A great many moderates and conservatives are worn out and tired of Bush and Bush hatred, the European furor, serial charges of racism and illiberalism, and finally, in their weariness, think that Obama will, in a variety of ways, just make all the ickiness go away-as if he will make all of us be liked abroad and end racial and red/blue fighting at home. They should ask themselves whether Jimmy Carter restored American popularity with his human rights campaigns, praise of left-wing dictators, dialogue during the hostage crisis (cf. "The Great Satan"), boasts of no more inordinate fear of communism, etc., or whether Obama, in his Trinity/Acorn/Pfleger years, brought racial healing and understanding to Chicago.

This post from four years ago surveys the disastrous effect that the Carter Presidency had on the Democratic Party, and here is an earlier Hanson broadside on Carter.

The playing of the Jimmy Carter card reminded me of the following portrait of Carter penned by his first Treasury Secretary, W. Michael Blumenthal. The description is included on page 338 of Robert D. Novak’s The Prince of Darkness: 50 Years Reporting in Washington (Crown 2007), which is a rollicking good read:

I saw [Carter] in 1977 and 1978 with outside groups in various settings, and I always felt that he made a very good impression because he would ask questions and listen. But I realized after a while that it was a PR operation because he paid absolutely no attention to what they said. He wrote it down, but nothing would happen with it. After a while, you get a sense of it. This was his way of trying to impress people.  .   .

He has a deep sense of inferiority, a very deep sense of inferiority. I discovered it when I began to realize that he confided in no one. Charlie [Chief Economic Adviser Charles Schultze] would have a weekly meeting with him, and he would come out and say to me that he had never worked for a man like that before. He never reacts. Occasionally, he would ask a question. He never debates. He never disagrees.  .  .  .

He doesn’t want strong people. He ruled out [John] Dunlop [for Secretary of Labor] and he ruled out George Ball [for Secretary of State]. He ruled out when he knew the people were strong, aggressive, confrontational personalities. He didn’t know me from Adam. Had he known me, he would never have invited me in .  .  .

He dislikes people who are very strong and successful. That is why he doesn’t like major businessmen, bankers or people who run big labor unions. You have to watch him, and he is very uncomfortable with them. He has this outward sort of politeness and gives his little spiel, but his eyes glaze over and later on he frequently makes derogatory comments about them. He feels very put upon by these people, and it is essentially that he is afraid that they know more than he does .   .  .  .
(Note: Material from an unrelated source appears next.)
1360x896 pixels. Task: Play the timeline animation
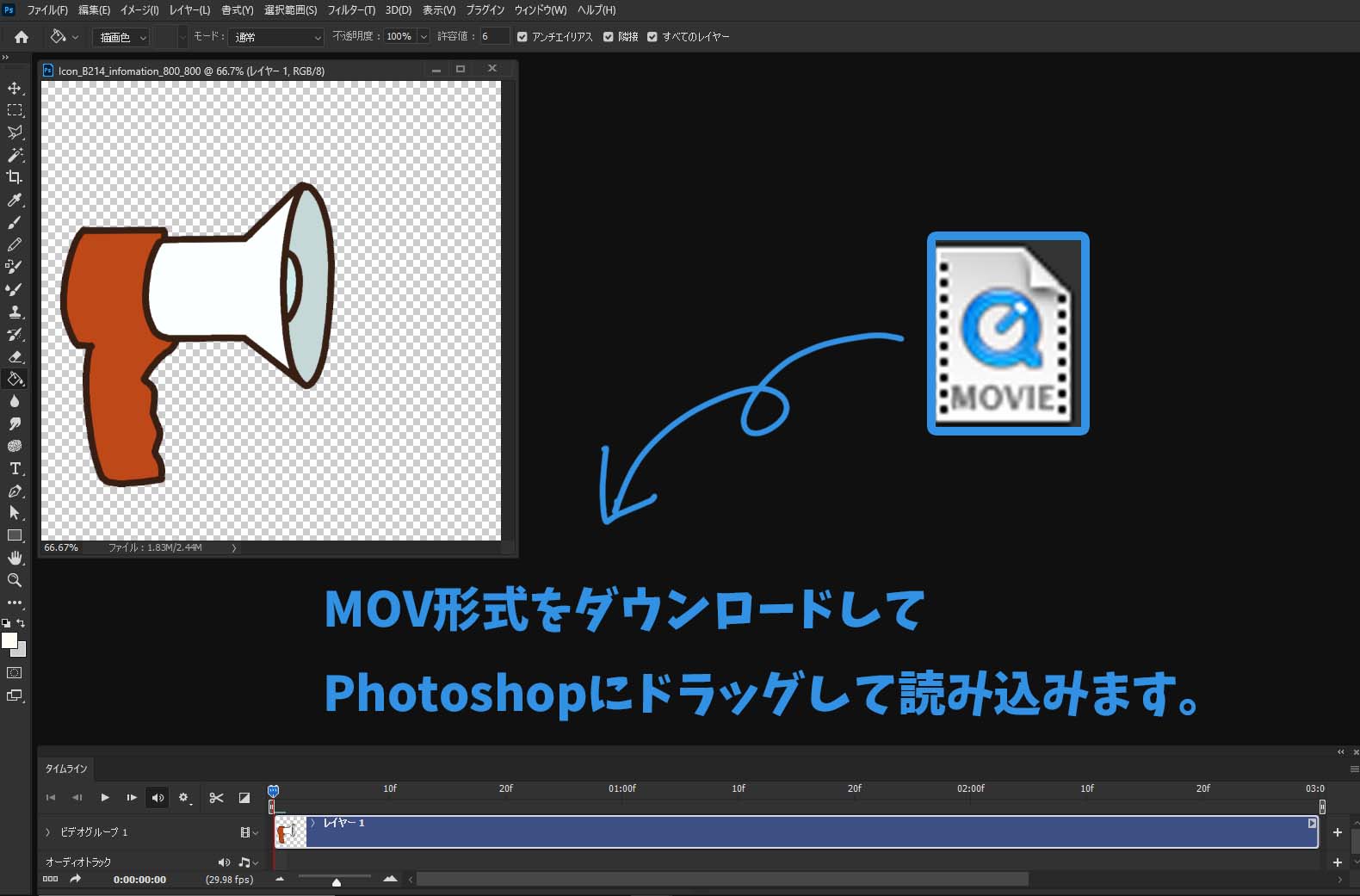coord(104,798)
The danger of isolation is great, and flattery is a commodity in abundance. We had a few Cabinet meetings, and people were kissing his ass. I asked if he recognized it when it was subtle and indirect, and he responded that he could tell. I could see increasingly that flattery went very far with him — a person who does not recognize when he is being shamelessly flattered and who enjoys it.  .  .  .

He briefs very quickly with sort of a veneer of knowledge and he can give back in an orderly fashion, but he doesn’t retain it for very long.  .   .   . I think the President when he came into office was a very inexperienced and poorly informed man.